Ghana is resisting calls by holders of the country’s Eurobonds to offer a sweetener for restructuring $13 billion of debt, risking a self-imposed deadline for a deal.
Investors have asked Ghana to link interest payments on some of the debt to the future economic growth of the West African nation, according to people with knowledge of the matter who asked not to be identified as the discussions are private.
Bondholders want Ghana to mirror Suriname, which last year issued a so-called value-recovery instrument that pays out if the nation becomes oil-rich. Under the proposal put to Ghana’s authorities, interest payments will increase should economic growth accelerate faster than targets set by the International Monetary Fund.
The instruments are opposed by Ghana’s new finance minister, Mohammed Amin Adam, as they were by his predecessor Ken Ofori-Atta, the people said. The impasse may delay Ghana’s self-imposed deadline to finalize an accord — needed to secure further payments from the IMF — by end of March.
Ghana’s longer-dated dollar bonds have outperformed peers since the nation finalized a $3 billion bailout with the IMF in May. Returns for debt due 2042, 2049, 2051 and 2061 have averaged 14.15% since May, compared with a 9.4% average for emerging markets.
The Washington-based lender forecasts the West African nation’s economy will expand 2.8% this year, with growth accelerating to 5% in 2027 and 2028.
Ghana’s economy expanded an average 6.9% between 2017 and 2019, before growing 0.5% in 2020, the slowest pace in 37 years.
A spokeswoman for Ghana’s finance ministry declined to comment on the bondholders’ proposal.
Ghana began restructuring almost all of its debt a little over a year ago as part of an IMF deal. The country reached an agreement in principle with bilateral creditors in January to rework $5.4 billion of obligations, under the Group of 20’s Common Framework for Debt Treatment.
The focus now is on finalizing a pact with eurobond investors using the “comparability of treatment” guiding principle of the framework.
Bondholders may accept upfront losses — or so-called haircuts — of between 25% and 30% if Ghana agrees to issue the value-recovery instruments, one of the people said. In October, Ghana’s government proposed as much as a 40% haircut for dollar-bond investors.
While Suriname’s issue of oil-linked notes helped that country emerge from a three-year long default in 2023, Sri Lanka opposed bondholders’ offer for a 20% haircut and the issuance of macro-linked bonds, Bloomberg News previously reported.

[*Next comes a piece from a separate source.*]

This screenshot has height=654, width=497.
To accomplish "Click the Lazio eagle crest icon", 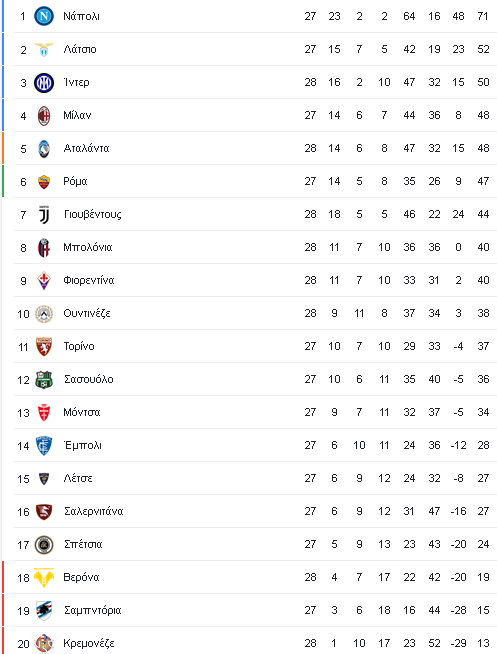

Ofori-Atta said in October that the completion of a domestic debt exchange will ensure that debt declines to 72% of GDP by 2028 from 109% prior to the restructuring. In order to achieve the IMF’s requirement of 55% by that date, bondholders will be required to take losses of 30% to 40%, he said.
Ghana has received $1.2 billion from the IMF since its extended credit facility started in May. Further disbursements hinge on the progress of ongoing talks with its private creditors.